REQUIREMENT
Format the lines of the data below, starting at the line containing "Image resolution: width=640 pixels, height=425" and ending at the line containing "Action: pos(728,382)", as a JSON list of strings with one string per line. Leave out any blank lines.

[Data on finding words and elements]
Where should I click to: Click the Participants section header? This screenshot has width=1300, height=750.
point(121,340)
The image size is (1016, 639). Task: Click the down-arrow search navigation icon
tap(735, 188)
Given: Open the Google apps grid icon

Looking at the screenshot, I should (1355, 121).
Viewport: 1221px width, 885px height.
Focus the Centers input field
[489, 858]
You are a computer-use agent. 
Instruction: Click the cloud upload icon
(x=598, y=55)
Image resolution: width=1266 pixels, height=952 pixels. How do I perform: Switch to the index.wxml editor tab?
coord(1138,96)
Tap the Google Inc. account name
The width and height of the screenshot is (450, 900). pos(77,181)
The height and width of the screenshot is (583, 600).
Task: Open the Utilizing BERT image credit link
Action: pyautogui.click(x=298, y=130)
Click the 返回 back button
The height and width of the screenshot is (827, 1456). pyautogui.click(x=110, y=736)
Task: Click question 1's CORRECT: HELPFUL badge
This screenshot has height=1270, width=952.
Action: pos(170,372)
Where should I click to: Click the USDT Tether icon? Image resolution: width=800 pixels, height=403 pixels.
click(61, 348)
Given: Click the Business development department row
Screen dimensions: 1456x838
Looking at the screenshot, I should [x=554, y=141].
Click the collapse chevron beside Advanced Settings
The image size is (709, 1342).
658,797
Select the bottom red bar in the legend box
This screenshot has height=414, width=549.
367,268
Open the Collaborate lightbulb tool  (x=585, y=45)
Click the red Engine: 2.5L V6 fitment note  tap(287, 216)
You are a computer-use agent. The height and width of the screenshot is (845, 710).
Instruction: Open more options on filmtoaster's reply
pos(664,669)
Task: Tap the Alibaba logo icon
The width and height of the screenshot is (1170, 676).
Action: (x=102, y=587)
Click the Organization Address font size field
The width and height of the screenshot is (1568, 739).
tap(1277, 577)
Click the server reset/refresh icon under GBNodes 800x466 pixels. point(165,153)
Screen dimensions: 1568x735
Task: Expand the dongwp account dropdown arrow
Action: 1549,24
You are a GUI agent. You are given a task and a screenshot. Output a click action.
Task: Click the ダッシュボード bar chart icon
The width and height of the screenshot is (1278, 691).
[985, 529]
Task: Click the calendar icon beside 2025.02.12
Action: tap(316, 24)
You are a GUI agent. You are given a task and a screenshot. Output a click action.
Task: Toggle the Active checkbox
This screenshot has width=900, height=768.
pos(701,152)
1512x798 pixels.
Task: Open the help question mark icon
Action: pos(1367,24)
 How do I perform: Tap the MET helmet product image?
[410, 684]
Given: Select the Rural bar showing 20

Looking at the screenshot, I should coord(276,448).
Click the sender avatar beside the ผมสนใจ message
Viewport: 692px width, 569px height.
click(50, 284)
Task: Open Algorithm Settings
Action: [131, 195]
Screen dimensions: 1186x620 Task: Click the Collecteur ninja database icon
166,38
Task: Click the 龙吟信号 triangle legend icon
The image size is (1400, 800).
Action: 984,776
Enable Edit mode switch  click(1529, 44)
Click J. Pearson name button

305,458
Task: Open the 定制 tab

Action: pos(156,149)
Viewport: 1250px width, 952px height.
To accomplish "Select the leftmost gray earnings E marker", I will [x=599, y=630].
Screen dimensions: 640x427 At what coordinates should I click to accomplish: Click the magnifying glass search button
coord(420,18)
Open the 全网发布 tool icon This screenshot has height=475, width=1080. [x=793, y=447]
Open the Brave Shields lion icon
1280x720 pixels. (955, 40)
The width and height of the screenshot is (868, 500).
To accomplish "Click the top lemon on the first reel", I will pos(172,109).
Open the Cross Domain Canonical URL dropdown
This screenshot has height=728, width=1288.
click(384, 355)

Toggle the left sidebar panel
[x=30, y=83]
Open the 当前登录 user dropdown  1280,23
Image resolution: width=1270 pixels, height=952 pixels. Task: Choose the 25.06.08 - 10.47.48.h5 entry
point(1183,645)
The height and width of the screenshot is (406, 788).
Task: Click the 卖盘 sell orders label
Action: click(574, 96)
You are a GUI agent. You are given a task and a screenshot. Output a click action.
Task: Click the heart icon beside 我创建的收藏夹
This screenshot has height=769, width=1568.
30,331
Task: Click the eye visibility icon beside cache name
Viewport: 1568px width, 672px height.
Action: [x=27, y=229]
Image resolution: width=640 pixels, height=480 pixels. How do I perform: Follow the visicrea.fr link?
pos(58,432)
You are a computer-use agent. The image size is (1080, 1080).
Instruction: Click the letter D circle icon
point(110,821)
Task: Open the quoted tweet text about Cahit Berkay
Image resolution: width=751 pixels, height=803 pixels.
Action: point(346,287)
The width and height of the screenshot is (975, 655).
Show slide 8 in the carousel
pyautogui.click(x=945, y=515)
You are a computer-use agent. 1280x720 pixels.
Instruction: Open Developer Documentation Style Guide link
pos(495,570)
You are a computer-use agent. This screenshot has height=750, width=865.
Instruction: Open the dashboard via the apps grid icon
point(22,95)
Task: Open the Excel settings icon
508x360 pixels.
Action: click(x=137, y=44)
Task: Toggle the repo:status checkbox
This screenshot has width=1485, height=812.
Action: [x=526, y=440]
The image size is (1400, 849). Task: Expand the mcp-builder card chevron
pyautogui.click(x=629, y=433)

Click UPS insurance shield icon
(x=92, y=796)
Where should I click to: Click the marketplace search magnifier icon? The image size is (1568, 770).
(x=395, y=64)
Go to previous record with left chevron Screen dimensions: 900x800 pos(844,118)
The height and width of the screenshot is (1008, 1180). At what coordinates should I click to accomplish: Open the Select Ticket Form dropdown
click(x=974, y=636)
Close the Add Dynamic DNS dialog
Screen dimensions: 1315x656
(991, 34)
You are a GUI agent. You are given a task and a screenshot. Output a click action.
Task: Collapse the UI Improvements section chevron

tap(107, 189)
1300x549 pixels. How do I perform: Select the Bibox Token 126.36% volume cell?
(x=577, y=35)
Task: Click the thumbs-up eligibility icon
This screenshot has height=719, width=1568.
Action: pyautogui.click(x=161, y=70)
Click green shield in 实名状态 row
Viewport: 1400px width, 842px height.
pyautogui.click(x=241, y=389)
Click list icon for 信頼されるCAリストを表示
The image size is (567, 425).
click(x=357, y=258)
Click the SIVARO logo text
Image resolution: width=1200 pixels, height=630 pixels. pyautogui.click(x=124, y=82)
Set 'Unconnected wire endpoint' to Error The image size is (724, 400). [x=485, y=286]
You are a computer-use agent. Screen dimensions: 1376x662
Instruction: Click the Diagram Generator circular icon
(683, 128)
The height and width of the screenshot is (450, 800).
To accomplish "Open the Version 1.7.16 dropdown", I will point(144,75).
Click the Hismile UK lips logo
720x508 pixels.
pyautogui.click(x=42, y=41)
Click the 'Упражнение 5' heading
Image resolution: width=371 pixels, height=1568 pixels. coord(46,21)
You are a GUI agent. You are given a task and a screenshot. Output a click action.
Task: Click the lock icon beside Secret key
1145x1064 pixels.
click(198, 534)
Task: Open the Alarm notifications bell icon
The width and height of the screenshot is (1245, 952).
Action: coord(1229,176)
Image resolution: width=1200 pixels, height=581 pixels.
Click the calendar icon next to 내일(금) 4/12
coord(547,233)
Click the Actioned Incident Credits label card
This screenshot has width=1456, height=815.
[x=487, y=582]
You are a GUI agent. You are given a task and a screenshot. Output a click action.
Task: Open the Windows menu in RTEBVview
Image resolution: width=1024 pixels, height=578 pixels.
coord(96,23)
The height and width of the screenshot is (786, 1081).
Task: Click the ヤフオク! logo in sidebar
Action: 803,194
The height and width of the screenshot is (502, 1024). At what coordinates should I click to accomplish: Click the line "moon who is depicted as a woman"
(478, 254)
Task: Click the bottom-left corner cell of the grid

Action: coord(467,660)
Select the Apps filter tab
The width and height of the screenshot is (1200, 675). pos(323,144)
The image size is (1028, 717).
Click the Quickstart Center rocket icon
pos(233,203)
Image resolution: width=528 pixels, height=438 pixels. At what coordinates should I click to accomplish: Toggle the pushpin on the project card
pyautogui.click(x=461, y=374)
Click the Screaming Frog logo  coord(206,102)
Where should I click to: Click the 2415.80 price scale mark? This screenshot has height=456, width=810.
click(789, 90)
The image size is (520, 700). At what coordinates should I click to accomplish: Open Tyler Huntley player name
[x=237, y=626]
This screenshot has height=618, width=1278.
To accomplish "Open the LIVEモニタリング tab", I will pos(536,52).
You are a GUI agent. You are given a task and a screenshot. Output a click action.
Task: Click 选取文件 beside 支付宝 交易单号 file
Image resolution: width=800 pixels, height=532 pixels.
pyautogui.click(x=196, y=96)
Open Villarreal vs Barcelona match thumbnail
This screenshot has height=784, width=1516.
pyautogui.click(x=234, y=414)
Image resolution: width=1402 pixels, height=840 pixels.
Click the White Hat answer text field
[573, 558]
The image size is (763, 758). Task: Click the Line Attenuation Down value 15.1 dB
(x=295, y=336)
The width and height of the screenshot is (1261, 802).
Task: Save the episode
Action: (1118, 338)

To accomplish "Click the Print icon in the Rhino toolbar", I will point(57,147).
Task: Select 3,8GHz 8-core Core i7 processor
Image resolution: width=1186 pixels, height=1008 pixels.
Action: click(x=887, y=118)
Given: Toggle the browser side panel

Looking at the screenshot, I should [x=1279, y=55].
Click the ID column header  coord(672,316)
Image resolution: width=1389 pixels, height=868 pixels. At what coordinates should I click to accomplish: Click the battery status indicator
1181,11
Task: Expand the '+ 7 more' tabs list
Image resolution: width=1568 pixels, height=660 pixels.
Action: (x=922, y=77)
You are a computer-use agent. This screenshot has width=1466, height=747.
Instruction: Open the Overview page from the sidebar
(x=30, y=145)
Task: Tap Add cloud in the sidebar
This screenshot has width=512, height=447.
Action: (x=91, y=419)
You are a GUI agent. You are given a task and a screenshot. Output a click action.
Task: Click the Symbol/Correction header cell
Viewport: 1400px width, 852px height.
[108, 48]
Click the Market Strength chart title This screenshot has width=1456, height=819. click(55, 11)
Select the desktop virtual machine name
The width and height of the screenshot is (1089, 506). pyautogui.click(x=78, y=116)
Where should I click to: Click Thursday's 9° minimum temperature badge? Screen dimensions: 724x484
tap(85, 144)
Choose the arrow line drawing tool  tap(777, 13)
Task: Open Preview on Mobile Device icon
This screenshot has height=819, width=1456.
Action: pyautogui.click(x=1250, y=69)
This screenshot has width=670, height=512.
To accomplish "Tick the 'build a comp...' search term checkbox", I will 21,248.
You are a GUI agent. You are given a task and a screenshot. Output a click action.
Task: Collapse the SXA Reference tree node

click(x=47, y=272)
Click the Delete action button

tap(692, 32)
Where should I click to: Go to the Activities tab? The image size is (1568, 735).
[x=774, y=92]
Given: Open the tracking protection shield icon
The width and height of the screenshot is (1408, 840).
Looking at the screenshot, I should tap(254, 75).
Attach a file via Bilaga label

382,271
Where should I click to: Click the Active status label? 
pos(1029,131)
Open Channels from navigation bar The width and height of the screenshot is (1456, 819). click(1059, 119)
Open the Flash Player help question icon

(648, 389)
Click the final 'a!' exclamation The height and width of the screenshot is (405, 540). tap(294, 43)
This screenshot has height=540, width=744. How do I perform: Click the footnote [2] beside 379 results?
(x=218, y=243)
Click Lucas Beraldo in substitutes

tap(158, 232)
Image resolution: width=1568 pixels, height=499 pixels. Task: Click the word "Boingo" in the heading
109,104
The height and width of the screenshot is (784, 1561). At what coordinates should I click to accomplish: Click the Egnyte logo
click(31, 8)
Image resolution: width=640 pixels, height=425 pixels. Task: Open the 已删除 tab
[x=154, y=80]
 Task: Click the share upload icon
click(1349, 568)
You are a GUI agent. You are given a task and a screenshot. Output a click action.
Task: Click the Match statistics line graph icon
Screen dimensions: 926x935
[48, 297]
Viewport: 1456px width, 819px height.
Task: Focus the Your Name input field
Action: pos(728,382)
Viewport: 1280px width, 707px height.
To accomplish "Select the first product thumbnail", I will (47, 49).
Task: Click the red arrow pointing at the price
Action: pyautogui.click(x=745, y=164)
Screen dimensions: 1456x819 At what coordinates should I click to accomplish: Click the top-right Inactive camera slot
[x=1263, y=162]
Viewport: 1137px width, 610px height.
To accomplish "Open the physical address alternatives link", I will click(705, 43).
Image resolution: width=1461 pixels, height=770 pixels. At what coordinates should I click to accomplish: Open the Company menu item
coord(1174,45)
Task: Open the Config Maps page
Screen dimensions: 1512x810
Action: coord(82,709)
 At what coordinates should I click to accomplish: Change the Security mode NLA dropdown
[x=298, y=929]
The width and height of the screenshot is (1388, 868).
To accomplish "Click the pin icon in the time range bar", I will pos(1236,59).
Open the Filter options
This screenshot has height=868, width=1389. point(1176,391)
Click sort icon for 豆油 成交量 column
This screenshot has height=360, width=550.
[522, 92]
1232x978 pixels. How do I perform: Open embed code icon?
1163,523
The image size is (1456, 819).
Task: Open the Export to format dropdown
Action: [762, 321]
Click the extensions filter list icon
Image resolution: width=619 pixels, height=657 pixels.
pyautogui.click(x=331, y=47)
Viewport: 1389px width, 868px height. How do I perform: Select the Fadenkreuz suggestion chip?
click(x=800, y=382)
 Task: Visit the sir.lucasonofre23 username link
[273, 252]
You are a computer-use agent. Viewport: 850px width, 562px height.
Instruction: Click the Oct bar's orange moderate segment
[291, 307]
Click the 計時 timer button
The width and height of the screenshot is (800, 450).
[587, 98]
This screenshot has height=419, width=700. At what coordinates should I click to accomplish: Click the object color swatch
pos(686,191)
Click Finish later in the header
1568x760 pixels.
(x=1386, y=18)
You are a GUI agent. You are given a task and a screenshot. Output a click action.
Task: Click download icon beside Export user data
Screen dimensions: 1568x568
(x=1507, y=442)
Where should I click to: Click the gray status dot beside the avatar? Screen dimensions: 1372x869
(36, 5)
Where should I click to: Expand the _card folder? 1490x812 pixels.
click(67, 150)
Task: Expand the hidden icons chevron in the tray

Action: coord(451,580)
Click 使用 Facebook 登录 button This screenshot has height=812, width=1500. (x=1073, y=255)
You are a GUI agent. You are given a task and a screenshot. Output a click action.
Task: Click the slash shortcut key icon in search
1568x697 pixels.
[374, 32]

WRITTEN REPLY
[
  "Image resolution: width=640 pixels, height=425 pixels. Task: Open the 已删除 tab",
  "[x=154, y=80]",
  " Task: Click the share upload icon",
  "click(1349, 568)",
  "You are a GUI agent. You are given a task and a screenshot. Output a click action.",
  "Task: Click the Match statistics line graph icon",
  "Screen dimensions: 926x935",
  "[48, 297]",
  "Viewport: 1456px width, 819px height.",
  "Task: Focus the Your Name input field",
  "Action: pos(728,382)"
]